My ears perked; my arm hair could have brushed a long-hair cat. That whooshing again.
It’s been awhile since I’ve been casually scared shitless. Or, maybe not scared shitless, but definitely hugely on edge. So I’m blaming Kat Rosenfield and her debut novel Amelia Anne is Dead and Gone, a YA story about a dead girl found on the side of the road in a small town and a recent high school grad who is obsessed with the dead girl and oh-so sick of the town. I’d just finished it and the final 30 percent of the book had me skittish and on alert for signs of danger even off the page.
The story starts in the back of a pickup truck, scratchy blanket, mosquitos, and Becca has just graduated, salutatorian, done it with her boyfriend James and gotten dumped. She’s been riding big plans to go far away to college and never come back — she’s always kind of felt like an outsider — and he’s decided to rip off the Band-Aid and screw their final summer together. When she wakes up the next day, she learns that an anonymous woman was found dead on the side of a back road not far from where she was getting the bang-and-dump treatment not much earlier.

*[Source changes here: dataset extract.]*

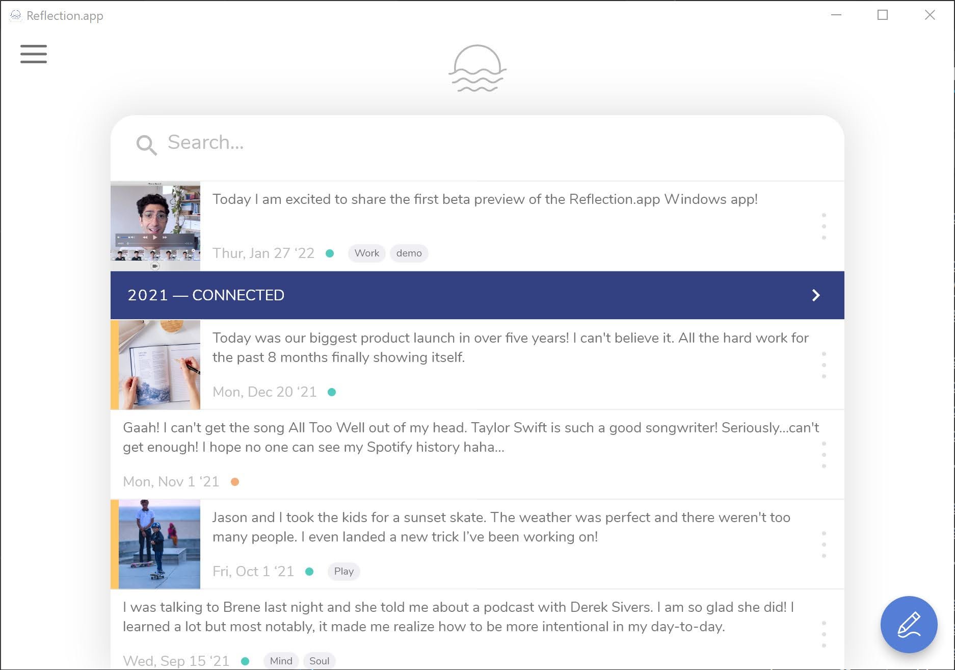
Task: Click the pencil new entry button
Action: (x=909, y=625)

The town buzzes with gossip about the dead girl and James is back on Becca’s porch the next day contrite about breaking up with her and suggesting a reversal. The dead girl sticks in Becca’s craw and colors everything that summer: Her interaction with peers, her relationship with James, her inability to notice right away that mom is hitting the wine pretty hard, and dad is pretending he fell asleep watching TV and that’s why he never went to bed. It’s also making her second guess her plan to get out of town.
Then we meet the dead girl, Amelia, who discovers in her final months of college that she’s got stage-fever. She wants to act more than she wants to take Calculus. In fact, she wants to act more than she wants to use her business major or follow the blase mainstream life plan her boyfriend Luke offers. In infrequent chapters, her story unfolds — from midway through senior year to the circumstances of ending up dead in a ditch in a small town she’s never heard of.
I used to read Rosenfield’s blog, which always ranked among my favorites. It was uncommonly funny, super well-written and, frankly, she does interesting things. Seeing this novel go from vague mentions to full announcement to having a cover to publication has been really cool.
With “Amelia” she’s written a good story, a mix of suspense and twists. It captures small-town living with its gossip spilling out to the furthest branches of a phone tree and, alternately, the way people zero in on someone who is limping along and carry them for awhile. The instinct to flee and the inability to pack. And the pacing gives it that hot endless summer feel that seems to go away at some age, though who remembers exactly when.